Notes From A Small Island by Bill Bryson (1995) 352p.

I first read this in eleventh grade in high school, after randomly picking it off a list our English teacher presented to us in the hope it would be some kind of desert island tale. The island in question, of course, is actually Great Britain; Notes From A Small Island is a travelogue covering Bryson’s “valedictory tour” around the nation he made his home for nearly twenty years.

Any Australian growing up naturally develops a sort of hazy idea of what the UK is like, in the same way that anybody anywhere grows up with a hazy idea of what the US is like, but Notes From A Small Island probably filled in my mental map a bit more than Harry Potter or Monty Python films. Bryson travels by train across the length and breadth of England, Scotland and Wales, filling the pages with his usual wit.

I had never had a biscuit of such rocklike cheerlessness. It tasted like something you would give a budgie to strengthen its beak.

At the Old Times building on Gray’s Inn road, the canteen had been in a basement room that had the charm and ambience of a submarine and the food had been slopped out by humourless drones who always brought to mind moles in aprons.

Some of the most enjoyable parts of the book are early on, when Bryson sprinkles his modern-day trip around Britain with memories of his early life there in the 1970s and 1980s, such as when he was involved in the Wapping dispute:

How odd, I thought, that a total stranger was about to pull me from my car and beat me mushy for the benefit of printworkers he had never met, who would mostly despise him as an unkempt hippie, would certainly never let him into their own union, and who had enjoyed decades of obscenely inflated earnings without once showing collective support for any other union, including, on occasion, provincial branches of their own NGA. Simultaneously it occurred to me that I was about to squander my own small life for the benefit of a man who had, without apparent hesitation, given up his own nationality out of economic self-interest, who didn’t know who I was, would as lightly have discarded me if a machine could be found to do my job, and whose idea of maximum magnanimity was to hand out a six-ounce can of beer and a limp sandwich.

These anecdotes dry up later in the book, and Notes From A Small Island loses some of its lustre as it becomes simply a journey through Britain’s hotels, restaurants and train stations.
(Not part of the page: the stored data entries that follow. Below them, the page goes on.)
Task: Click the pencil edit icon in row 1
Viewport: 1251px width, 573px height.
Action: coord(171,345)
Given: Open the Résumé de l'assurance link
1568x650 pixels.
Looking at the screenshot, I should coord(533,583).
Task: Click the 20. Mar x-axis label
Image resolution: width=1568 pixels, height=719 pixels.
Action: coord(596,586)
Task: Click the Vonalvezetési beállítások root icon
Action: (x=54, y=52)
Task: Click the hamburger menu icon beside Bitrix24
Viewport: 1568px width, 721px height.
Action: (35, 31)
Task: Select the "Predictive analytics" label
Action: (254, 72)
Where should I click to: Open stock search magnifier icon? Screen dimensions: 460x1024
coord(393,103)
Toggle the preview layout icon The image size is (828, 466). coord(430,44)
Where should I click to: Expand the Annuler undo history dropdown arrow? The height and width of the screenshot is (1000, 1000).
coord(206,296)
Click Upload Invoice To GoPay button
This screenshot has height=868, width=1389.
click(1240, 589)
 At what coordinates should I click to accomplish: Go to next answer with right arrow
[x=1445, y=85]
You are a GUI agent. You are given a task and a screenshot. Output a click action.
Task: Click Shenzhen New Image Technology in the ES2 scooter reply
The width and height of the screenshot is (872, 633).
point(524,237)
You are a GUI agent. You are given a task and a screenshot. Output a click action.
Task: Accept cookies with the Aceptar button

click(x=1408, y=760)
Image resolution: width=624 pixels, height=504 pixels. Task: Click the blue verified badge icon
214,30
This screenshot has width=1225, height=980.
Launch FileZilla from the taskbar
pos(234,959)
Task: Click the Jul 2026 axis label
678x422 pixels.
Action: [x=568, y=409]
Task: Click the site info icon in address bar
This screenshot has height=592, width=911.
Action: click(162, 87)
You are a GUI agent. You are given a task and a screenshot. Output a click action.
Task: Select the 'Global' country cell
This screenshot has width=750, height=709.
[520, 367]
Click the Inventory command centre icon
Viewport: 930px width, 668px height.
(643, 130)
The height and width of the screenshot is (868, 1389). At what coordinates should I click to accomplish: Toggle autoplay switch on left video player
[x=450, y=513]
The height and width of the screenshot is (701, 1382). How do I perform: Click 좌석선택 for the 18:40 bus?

Bryson’s tirade against modern architecture also becomes tiresome, even for a reader who agrees with him entirely, as I do. Although on the subject of agreement, I was interested to see that apparently even in the 1990s there was popular backing for the bizarre idea that upon the Queen’s death, Prince Charles should bow out and pass the throne directly to the younger, more attractive and more popular Prince William. I agree with Bryson:

It seemed to me to miss the point. If you are going to have a system of hereditary privilege, then surely you have to take what comes your way no matter how ponderous the poor fellow may be or how curious his taste in mistresses.

Bryson’s attitude towards Britain can sometimes be overly sentimental. It’s clear that he loves this country, to the point where he sometimes verges upon British exceptionalism. It is utter nonsense to argue that people in other countries don’t know how to queue, or that they don’t laugh or smile as much the British. I sometimes wonder how much of this perceived difference between nations in the English-speaking first world (Britain, Ireland, the US, Canada, New Zealand and Australia) is due to generational differences – since kids in today’s generation all grew up watching the same American TV and spend plenty of time on the internet speaking to people from all over – and how much of it is due to the fact that people who think there are vast differences between the US and Britain have never been to, say, China or Africa.

Notes From A Small Island is a solid Bryson book. Like many of his other books, it can become repetitive and focus a little too much on the banal experiences of travel, and if his sense of humour is not your cup of tea than you might find him cynical or ill-tempered. But I enjoy him a fair bit – it’s easy, funny reading.